Experimental and Clinical Pharmacology Unit, Centro di Riferimento Oncologico di Aviano (CRO) IRCCS, 33081 Aviano, Italy.
Department of Electrical, Computer and Biomedical Engineering, University of Pavia, 27100 Pavia, Italy.
Cells. 2021 Mar 5;10(3):576. doi: 10.3390/cells10030576.
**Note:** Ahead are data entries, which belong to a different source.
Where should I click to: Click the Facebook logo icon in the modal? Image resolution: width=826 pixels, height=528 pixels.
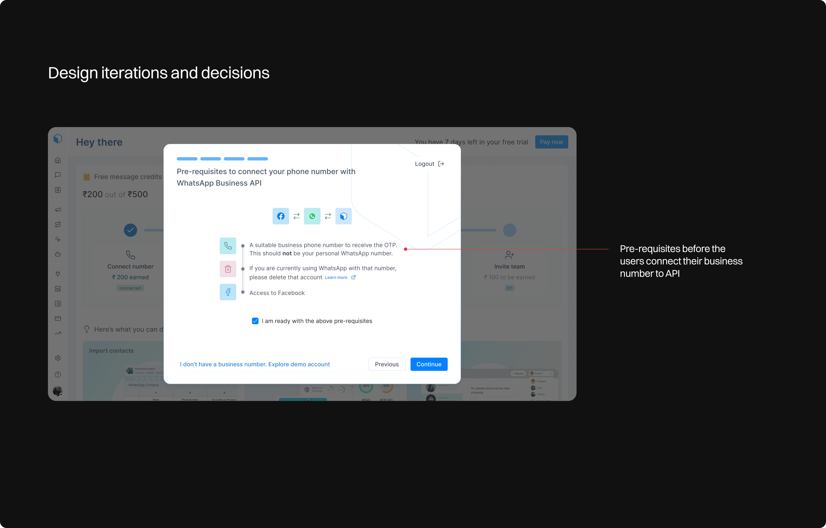pos(281,216)
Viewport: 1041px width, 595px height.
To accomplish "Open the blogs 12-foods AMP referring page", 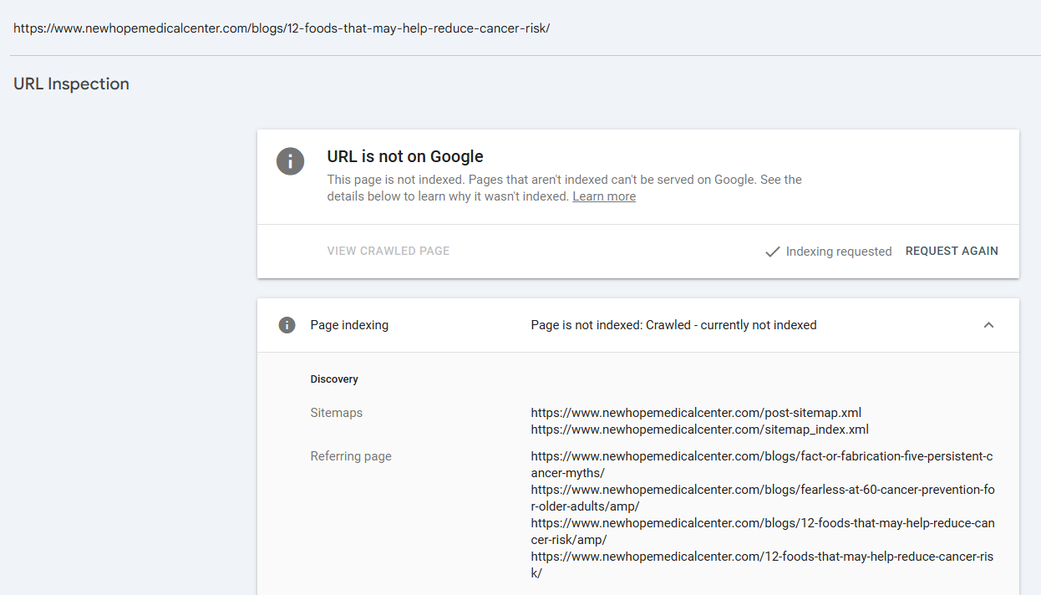I will point(762,531).
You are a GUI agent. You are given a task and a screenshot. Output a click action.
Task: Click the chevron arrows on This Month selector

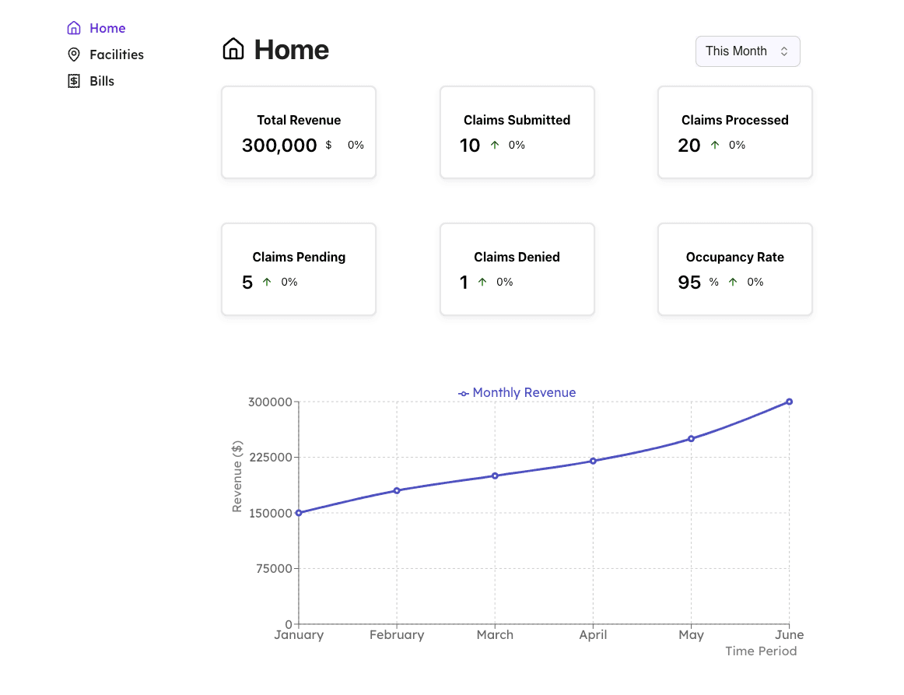point(784,51)
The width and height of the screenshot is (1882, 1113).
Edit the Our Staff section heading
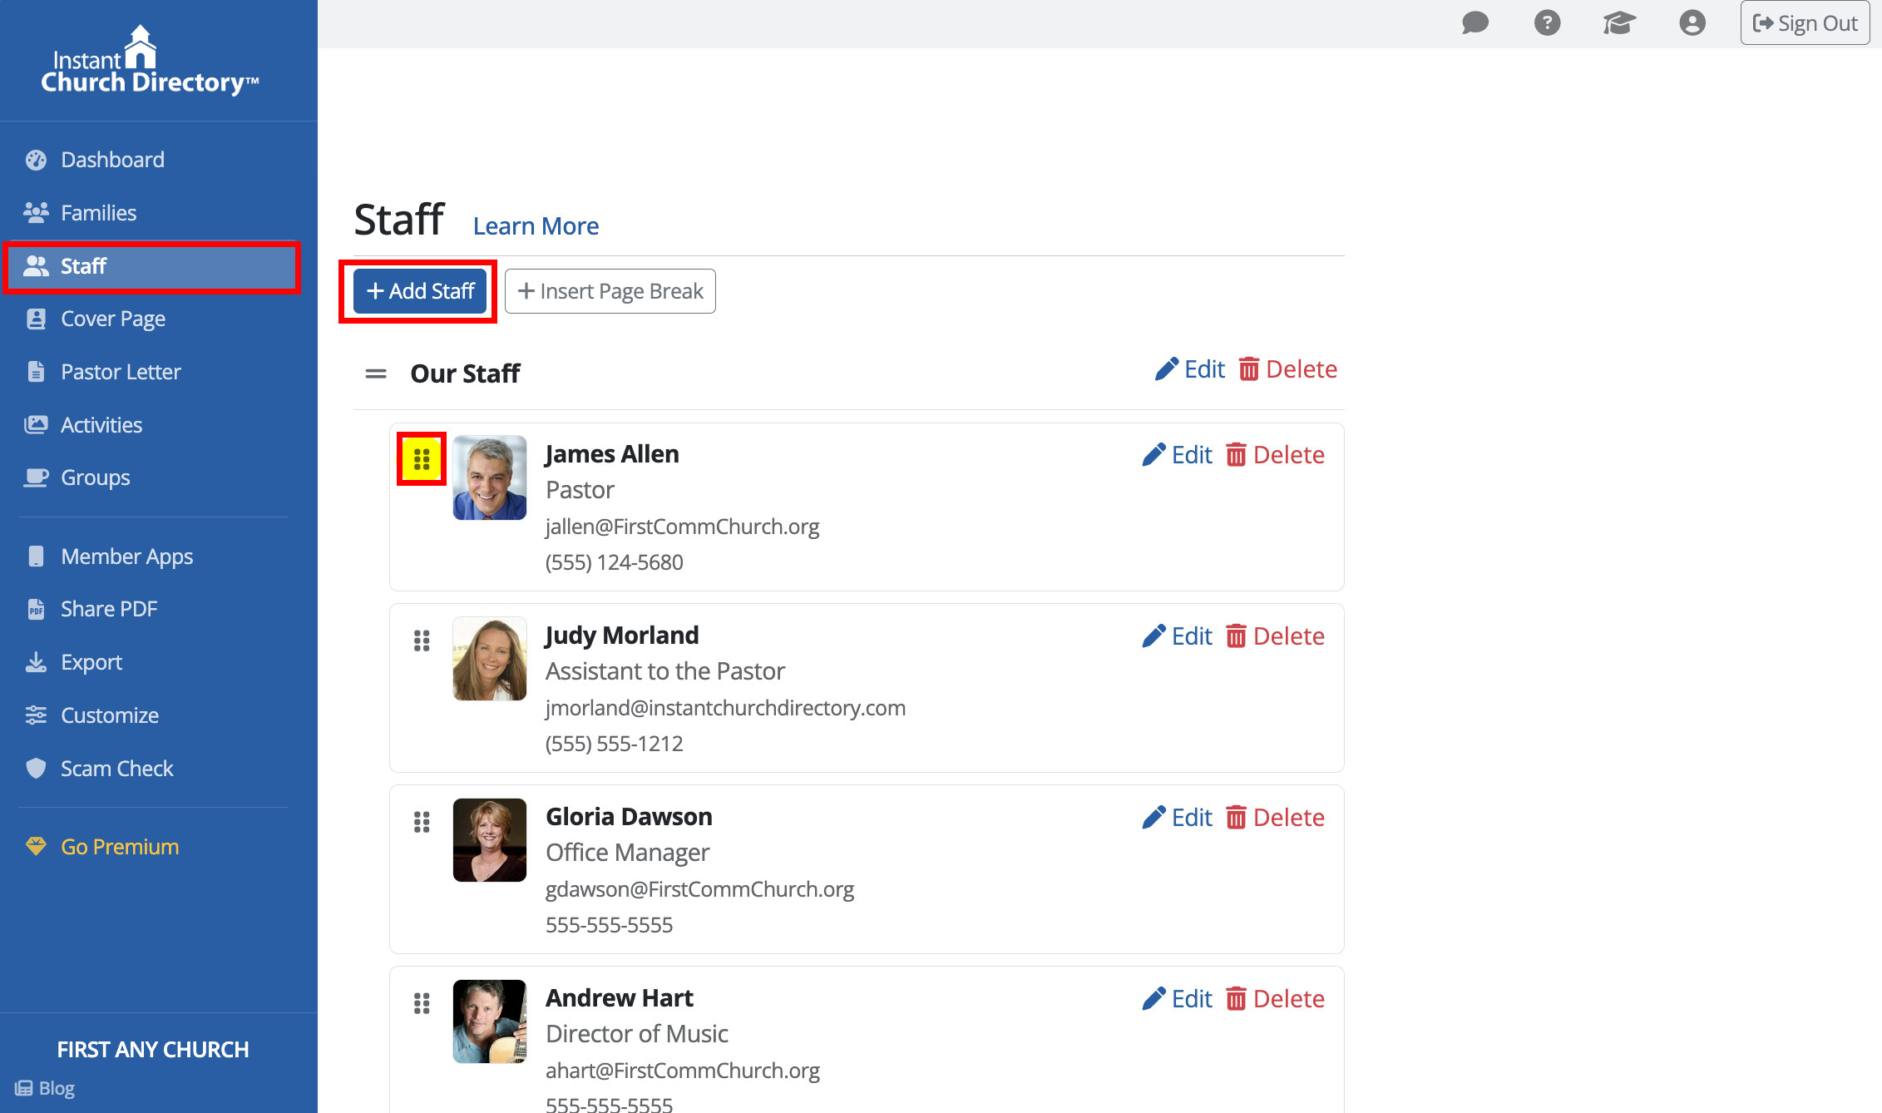(x=1190, y=369)

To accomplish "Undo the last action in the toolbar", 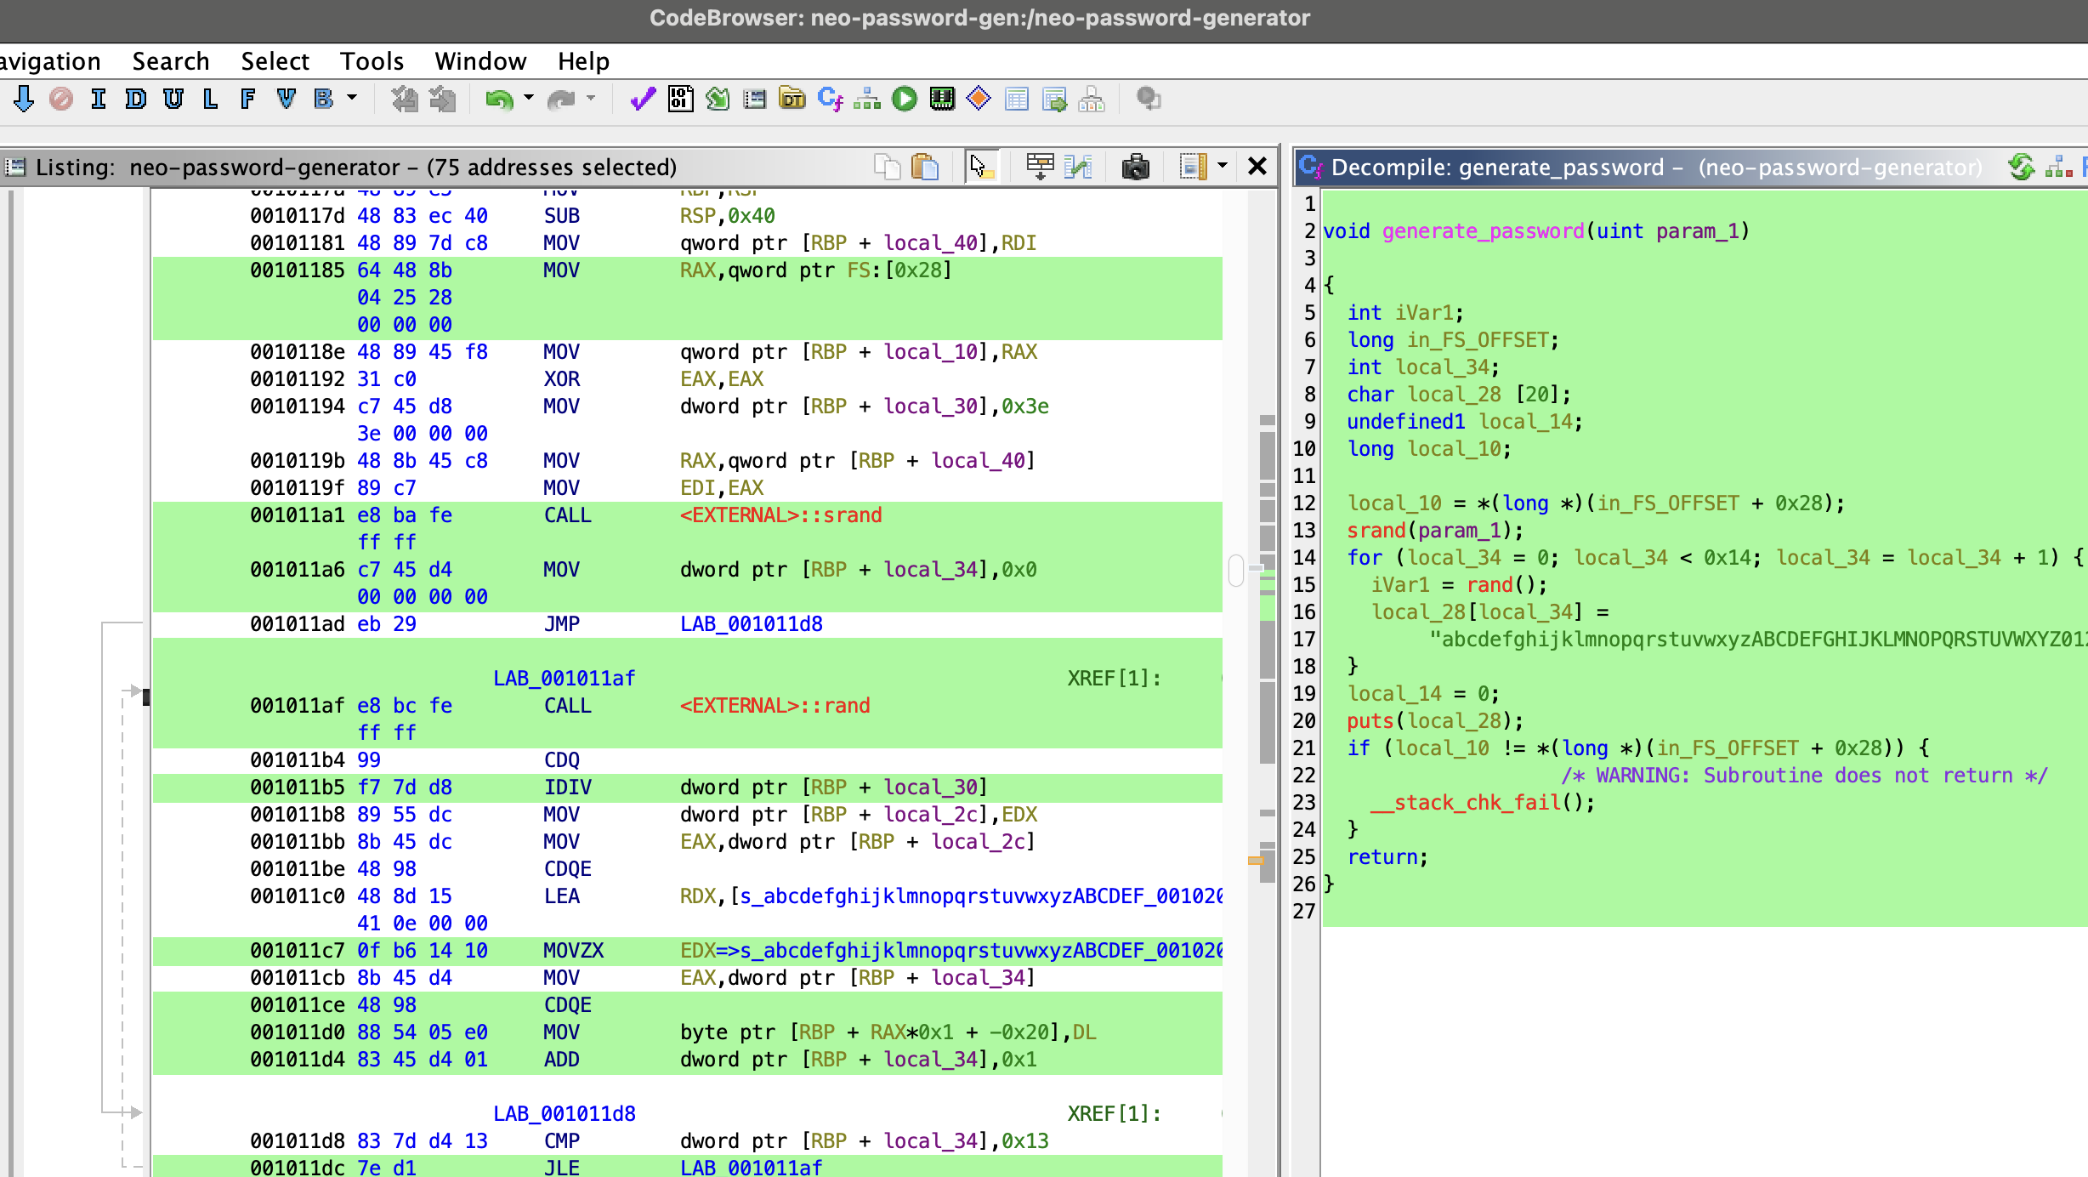I will (497, 99).

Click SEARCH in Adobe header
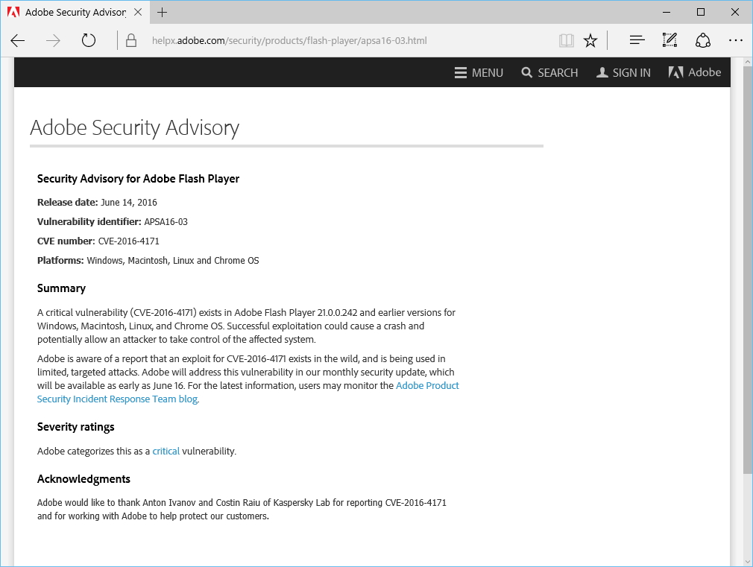[x=549, y=72]
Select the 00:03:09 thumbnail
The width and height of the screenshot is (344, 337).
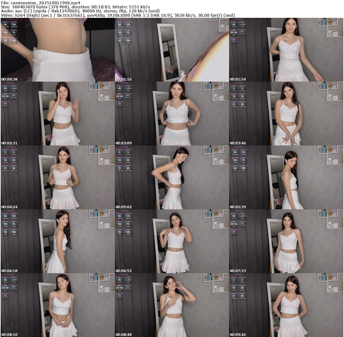pyautogui.click(x=172, y=114)
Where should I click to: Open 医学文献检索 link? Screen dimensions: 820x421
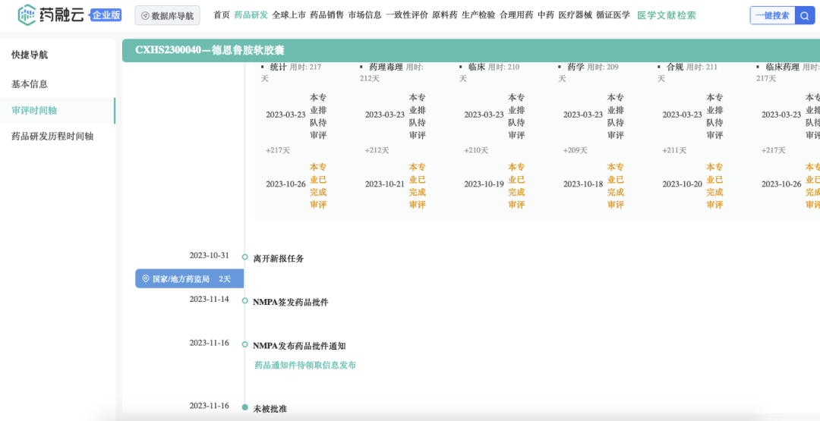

Gliomas are the most common primary neoplasm of the central nervous system. A promising frontier in the definition of glioma prognosis and treatment is represented by epigenetics. Furthermore, in this study, we developed a machine learning classification model based on epigenetic data (CpG probes) to separate patients according to their state of immunosuppression. We considered 573 cases of low-grade glioma (LGG) and glioblastoma (GBM) from The Cancer Genome Atlas (TCGA). First, from gene expression data, we derived a novel binary indicator to flag patients with a favorable immune state. Then, based on previous studies, we selected the genes related to the immune state of tumor microenvironment. After, we improved the selection with a data-driven procedure, based on Boruta. Finally, we tuned, trained, and evaluated both random forest and neural network classifiers on the resulting dataset. We found that a multi-layer perceptron network fed by the 338 probes selected by applying both expert choice and Boruta results in the best performance, achieving an out-of-sample accuracy of 82.8%, a Matthews correlation coefficient of 0.657, and an area under the ROC curve of 0.9. Based on the proposed model, we provided a method to stratify glioma patients according to their epigenomic state.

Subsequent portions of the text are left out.